Topic: Extracting text from PDF problem
Conf: (P-PDF) What's Wrong with my PDF?, Msg: 162943
Date: 10/19/2007 12:50 AM
first post here so please excuse me if I've posted in the wrong forum!
I have to extract the text from multiple (read thousands) of PDFs to excel so I can manipulate the data for later use. Some are scanned images etc and I know I have to use OCR for those. However, the vast majority contain (as far as I know) proper text. I can open them in adobe reader, select some text, copy-paste it to notepad and it comes out fine.
My problem is that the content is table based and very complicated (and unfortunately confidential so I cant post an example) and I need to keep the format exactly as it is so my parsing routines can correctly build up the data model that is required. I have tried several text-extraction products but each one seems to fail in some way.
ABBYY Finereader 8.0 keeps the format beautifully, but does not recognise the text! It extracts some of it (e.g. table column-headers, footnotes) but any data actually in the table is not recognised at all. Other text extractors seem to have no problem getting all the text but can not reproduce the format in Excel. Able2Extract can extract the text, and the format isn't bad, but it seems to create double-spacing between words and add extra spaces if it encounters ".."

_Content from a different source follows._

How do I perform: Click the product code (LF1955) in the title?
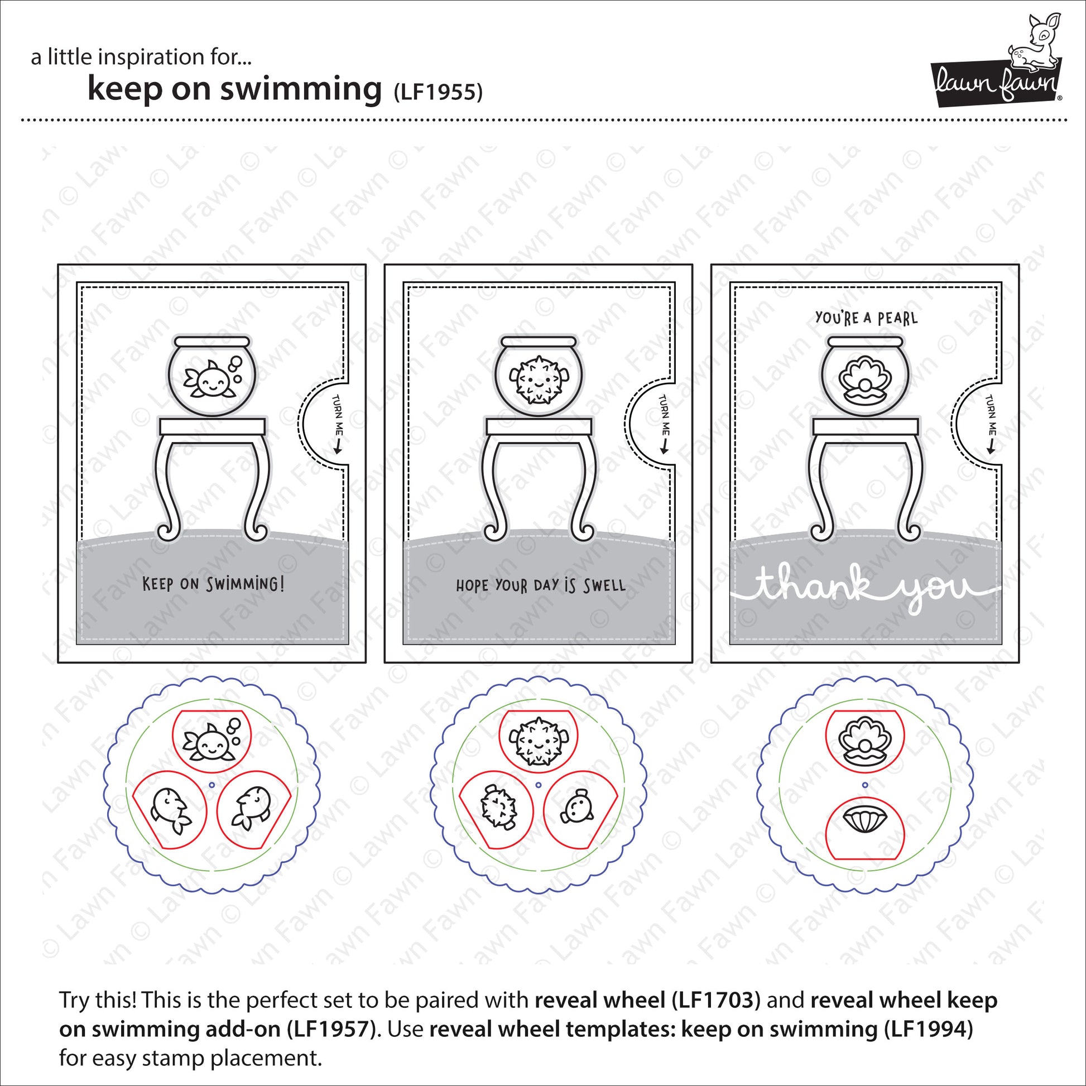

The text must be perfect as the parsing routine uses a lot of string-matching, and with tens of thousands of pages, manual correction (or even checking) is not acceptable.
I have spoken to ABBYY support but they require a sample of the problem pdf and I am not authorised to release it.
Does anyone have any ideas why ABBYY and A2E are having problems extracting the text? Or does anyone know a product that can reliably extract such text while mirroring the table-format perfectly in the Excel output?